Media reports revealed that one family was behind all three attacks. A mother and her children blew themselves up at one church while the father and his two sons targeted two others.
The attacks, which occurred within minutes of each other in what seemed to have been a coordinated event, took place in Surabaya, Indonesia’s second largest city, in East Java. The assailants included suicide and possibly vehicle bombings, namely a motorcycle, for the execution of their attacks.
One of the hit churches was the Santa Maria Catholic church, where one of the attackers was killed when his bomb detonated.
Although no group has claimed responsibility for the attack, Indonesia’s intelligence agency previously suspected an Islamic State-inspired group by the name of Jemaah Ansharut Daulah and not Islamic State itself.
According to local police, eleven people were killed while 40 wounded, including policemen, were in hospitals.
Churches in other cities, such as in Bandung, were guarded by police during mass.
Police bomb experts hurried to disarm still active explosives at Surabaya’s Pentacostal Church, reported Agence France Presse.
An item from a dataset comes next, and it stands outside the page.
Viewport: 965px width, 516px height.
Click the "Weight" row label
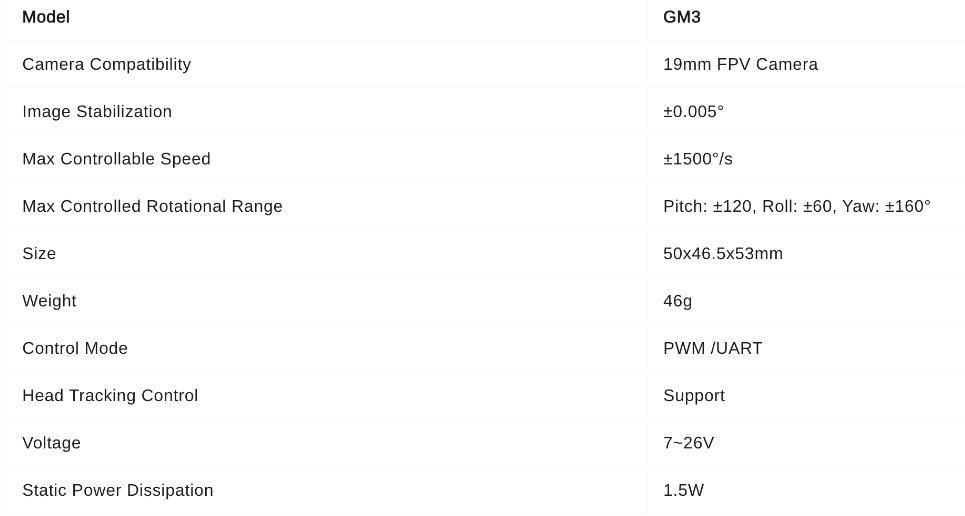49,301
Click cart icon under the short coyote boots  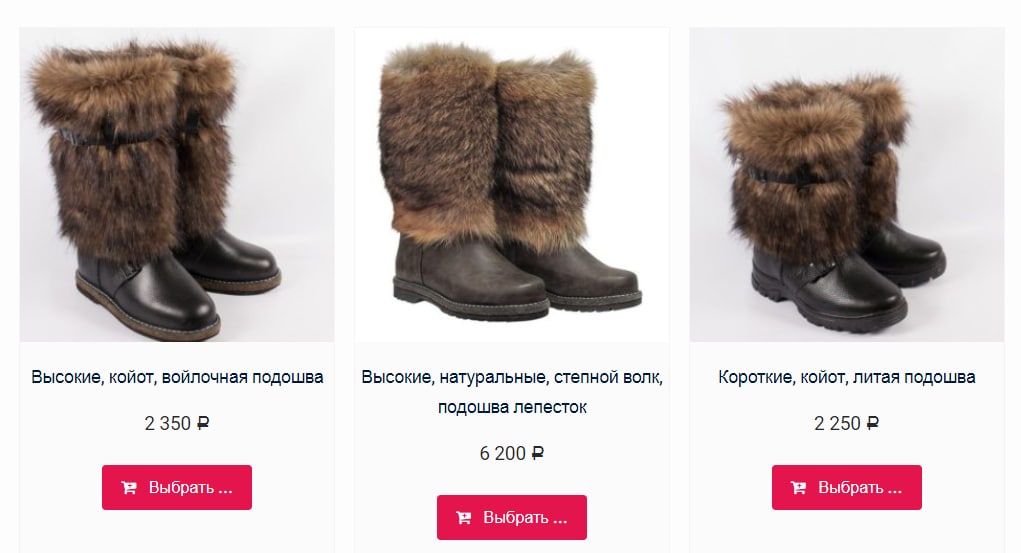798,487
Although the country is majority Muslim in its population, there is a significant population of Buddhists, Hindus and Christians; the latter being specifically targeted in recent months. The large archipelago has seen a resurgence of Islamist militancy in recent months and years.
The last attack targeting Christians occurred in February, when a man attacked a church congregation with a sword in the town of Sleman. However, the country’s worst terror attack was in 2002 when bombings in the popular island of Bali left 202 people, mostly foreign tourists, dead. A gun and suicide attack followed in 2016 with four causalities.
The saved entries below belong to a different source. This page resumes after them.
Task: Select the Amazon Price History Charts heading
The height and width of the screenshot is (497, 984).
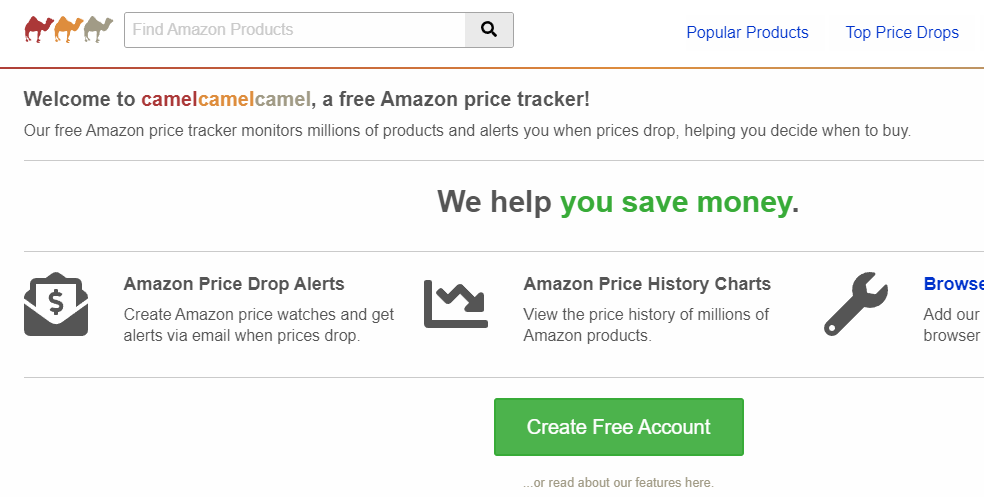Action: coord(647,284)
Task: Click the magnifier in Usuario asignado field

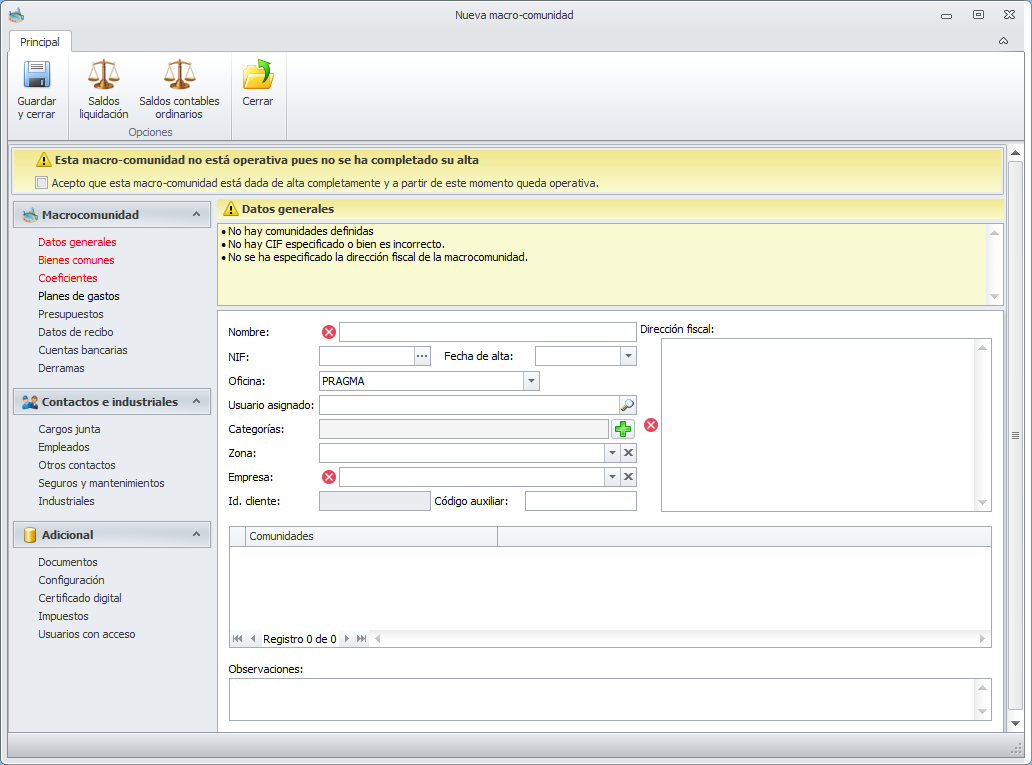Action: (627, 405)
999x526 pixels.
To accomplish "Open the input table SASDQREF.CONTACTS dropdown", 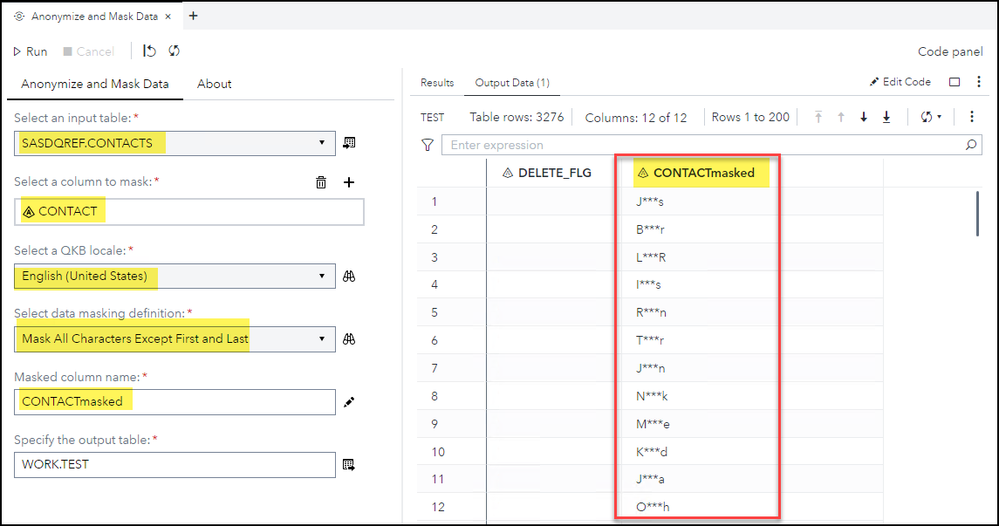I will [322, 143].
Days earlier, five members of the Indonesian security forces were killed during a standoff with militant Islamist prisoners at a high-security prison on the outskirts of the capital Jakarta.
The attacks come several days after five Indonesian police officers and a prisoner were killed in clashes that saw Islamist inmates take a guard hostage at a high-security jail on the outskirts of Jakarta.
A sustained crackdown weakened the most dangerous networks but the emergence of IS has proved a potent new rallying cry for radicals.